US researchers use click chemistry to measure cell proliferation

Researchers in the US have developed a new way to detect DNA synthesis in living cells by using click chemistry - the concept of reacting together two ’high energy’ molecules that ’click’ together efficiently under mild conditions. Experts believe the technique could lead to new ways of identifying cancer cells. 

To see how fast cells are proliferating, biologists measure the rate of DNA synthesis by feeding them analogues of the natural building blocks of the molecule. These synthetic compounds become incorporated into the growing DNA chain and can be detected after the cells are killed. 

The two most widely used analogues are [3H]thymidine, whose radioactivity can be measured in the fixed cells, or 5-bromo-2’-deoxyuridine (BrdU), which can be detected by specific antibodies raised against BrdU. 


Source: © A Salic and T J Mitchison

Schematic of the click reaction for detecting EdU incorporated into cellular DNA. The terminal alkyne group, exposed in the major groove of the DNA helix readily reacts with an organic azide (R can be any fluorophore, hapten, electron-dense particle, quantum dot, etc.) in the presence of catalytic amounts of Cu(I).
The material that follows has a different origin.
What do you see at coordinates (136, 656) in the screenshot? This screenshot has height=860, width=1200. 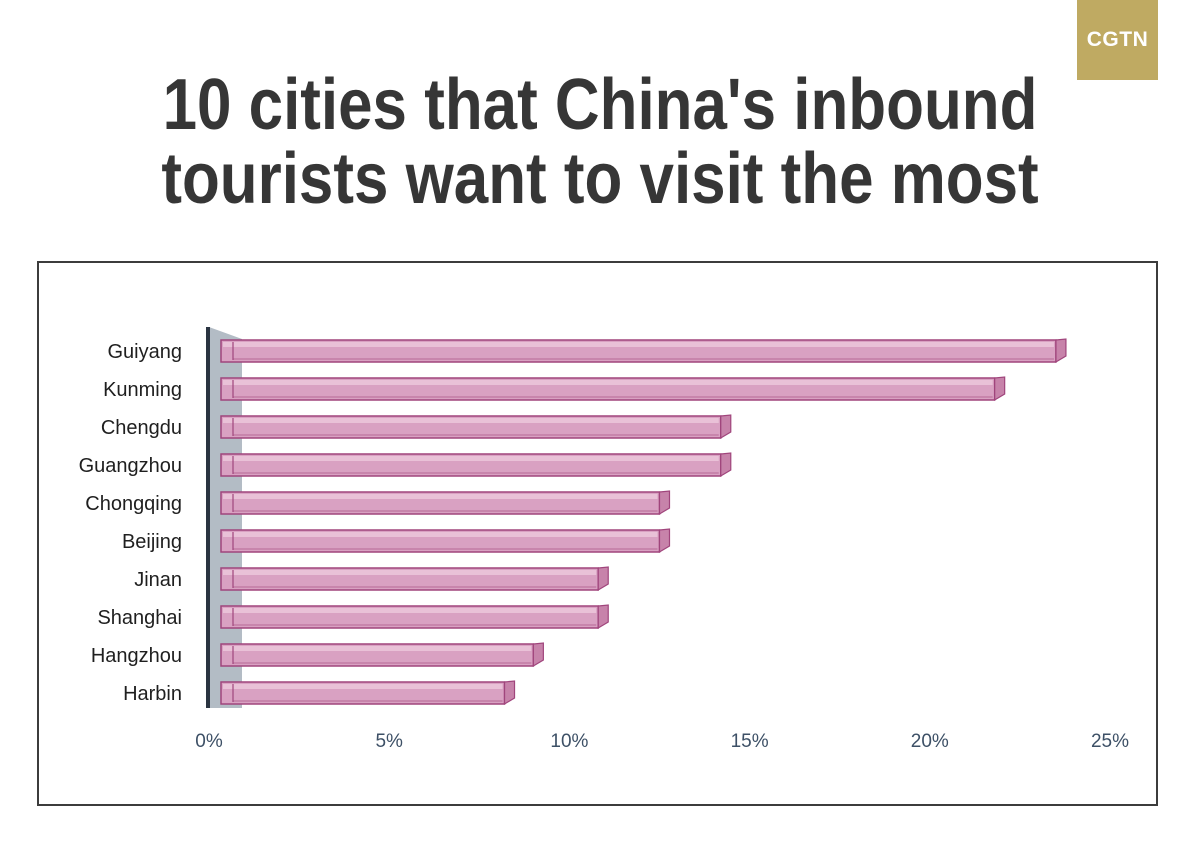 I see `category-label: Hangzhou` at bounding box center [136, 656].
However, both have drawbacks. Tritiated thymidine produces only a weak signal and the technique is time consuming. The disadvantage of the BrdU method, on the other hand, is that the bulky antibody may not diffuse through large tissue samples to reach the cells of interest. 

Adrian Salic of Harvard Medical School in Boston, Massachusetts, and his colleague Timothy Mitchison have overcome these hurdles by using click chemistry. 
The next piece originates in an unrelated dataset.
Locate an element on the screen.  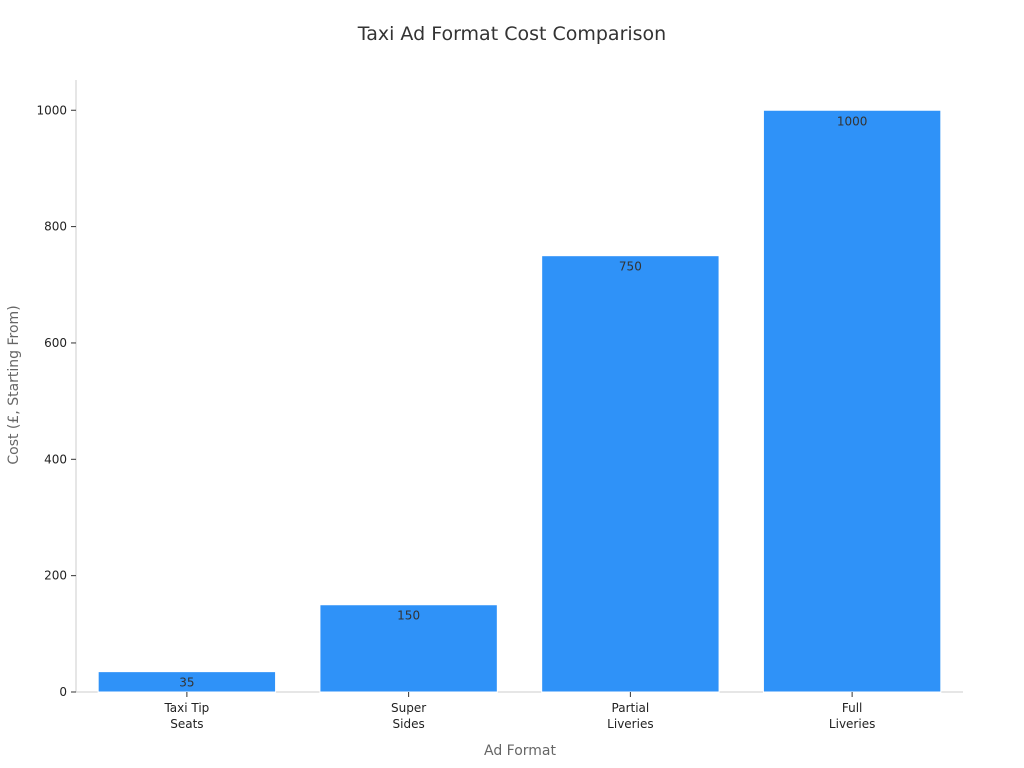
y-tick-label: 1000 is located at coordinates (52, 110).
’We made a very simple chemical analogue of thymidine which contains a terminal alkyne in the form of an ethynyl group,’ Salic told Chemistry World. The triple bond of the ethynyl can be ’clicked’ with a fluorescent azide, a compound containing three double-bonded nitrogens in a row. This is a classic ’3+2’ cycloaddition - a rapid, efficient click-reaction catalysed by copper. 

Cells fed the alkyne-containing analogue incorporate it into their DNA. The team then add the fluorescent azide, which quickly diffuses into cells and reacts with the ethynl group. ’You obtain a strong signal that is detectable under standard fluorescence microscopy at low magnification,’ said Salic. 

"The method is foolproof" - Adrian Salic

The technique works in cultured cells and in whole animals. ’The method is foolproof,’ Salic added. 

’The authors have used elegant, cutting edge chemistry to develop a novel approach to label replicating DNA in cells,’ John Diffley, deputy head of Cancer Research UK’s London Research Institute told Chemistry World. ’This work may lead to new diagnostic approaches for the early identification of cancer cells.’